### Ejercicios
a. Transcribe del fragmento el pasaje que va desde "JAMES NEILSON" hasta "a sí mismos.".
b. Enumera todas las frases que aparecen entre comillas en el fragmento.
c. Según el fragmento, ¿hacia qué lugar peregrinaron centenares de miles de personas?

### Fragmento
------------------------------------------------

Una Argentina que se vislumbró en Qatar.
Las lecciones que la dirigencia política puede sacar del éxito de la Selección de Messi y Scaloni. El valor del mérito.
JAMES NEILSON
Former editor of the Buenos Aires Herald (1979-1986).
El fútbol es un elíxir fuerte que puede transportar a quienes lo toman a otra dimensión. Se ponen fuera de sí. Pues bien, minutos antes de las 15 del domingo pasado, la Argentina, económica y socialmente postrada, ingirió una dosis masiva de la poción y estalló de euforia. Por instinto, centenares de miles, acaso un millón -o dos- de personas peregrinaron hace el Obelisco, aquel tótem filoso que, como una estructura erigida por los devotos de un culto de origen misterioso, domina el centro de la Capital Federal, para rendir homenaje a la selección, al país y a sí mismos.
Todos querían participar gritando “somos los campeones del mundo”, pasando por alto las penurias cotidianas y de los conflictos acrimoniosos, a un tiempo frívolos y profundos, que los habían mantenido divididos. Reinaba la felicidad, pero ya podían oírse las voces sibilinamente amonestadoras de quienes se preguntan: ¿cuánto durará? “Gloria eterna” titularía La Nación, un diario habitualmente sobrio; por un rato, los redactores olvidaron lo de “sic transit gloria mundi”, que en esta vida los momentos dorados suelen ser breves y verse seguidos por una sensación de anticlímax. También flotaba en el aire otra pregunta aún más insistente: ¿por qué? ¿Por qué puede triunfar el país en la competencia deportiva más popular, y por lo tanto una de las más exigentes, del planeta, pero fracasar de manera espectacular en casi todo lo demás.

------------------------------------------------

### Datos proporcionados
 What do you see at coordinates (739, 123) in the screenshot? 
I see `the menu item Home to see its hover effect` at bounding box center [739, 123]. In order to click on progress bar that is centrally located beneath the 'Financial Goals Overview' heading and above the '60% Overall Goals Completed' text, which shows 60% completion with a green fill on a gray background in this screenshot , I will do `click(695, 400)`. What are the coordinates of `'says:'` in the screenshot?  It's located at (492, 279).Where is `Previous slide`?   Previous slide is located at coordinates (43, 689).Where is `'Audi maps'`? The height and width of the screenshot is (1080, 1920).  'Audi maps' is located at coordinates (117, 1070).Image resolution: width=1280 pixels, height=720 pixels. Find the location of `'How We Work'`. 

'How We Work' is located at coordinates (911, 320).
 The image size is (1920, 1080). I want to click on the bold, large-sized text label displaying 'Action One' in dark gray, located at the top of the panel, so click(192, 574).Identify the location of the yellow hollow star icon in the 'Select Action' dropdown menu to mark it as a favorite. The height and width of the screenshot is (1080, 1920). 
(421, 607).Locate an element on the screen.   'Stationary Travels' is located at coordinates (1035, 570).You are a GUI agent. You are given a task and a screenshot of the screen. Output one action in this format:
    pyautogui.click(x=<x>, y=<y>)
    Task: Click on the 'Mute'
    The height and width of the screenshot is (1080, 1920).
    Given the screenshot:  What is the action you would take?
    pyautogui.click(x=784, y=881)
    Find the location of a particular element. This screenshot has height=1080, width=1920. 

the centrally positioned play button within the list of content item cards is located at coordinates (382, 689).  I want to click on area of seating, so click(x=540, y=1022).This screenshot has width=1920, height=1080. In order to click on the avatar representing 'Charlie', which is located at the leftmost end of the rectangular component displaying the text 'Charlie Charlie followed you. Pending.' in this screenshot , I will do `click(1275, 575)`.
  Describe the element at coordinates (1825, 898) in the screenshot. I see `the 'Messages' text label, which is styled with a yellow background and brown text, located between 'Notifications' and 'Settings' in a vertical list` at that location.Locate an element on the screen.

------------------------------------------------

### Respuestas
a.
JAMES NEILSON
Former editor of the Buenos Aires Herald (1979-1986).
El fútbol es un elíxir fuerte que puede transportar a quienes lo toman a otra dimensión. Se ponen fuera de sí. Pues bien, minutos antes de las 15 del domingo pasado, la Argentina, económica y socialmente postrada, ingirió una dosis masiva de la poción y estalló de euforia. Por instinto, centenares de miles, acaso un millón -o dos- de personas peregrinaron hace el Obelisco, aquel tótem filoso que, como una estructura erigida por los devotos de un culto de origen misterioso, domina el centro de la Capital Federal, para rendir homenaje a la selección, al país y a sí mismos.

b. "somos los campeones del mundo", "Gloria eterna", "sic transit gloria mundi"

c. Hacia el Obelisco, en el centro de la Capital Federal.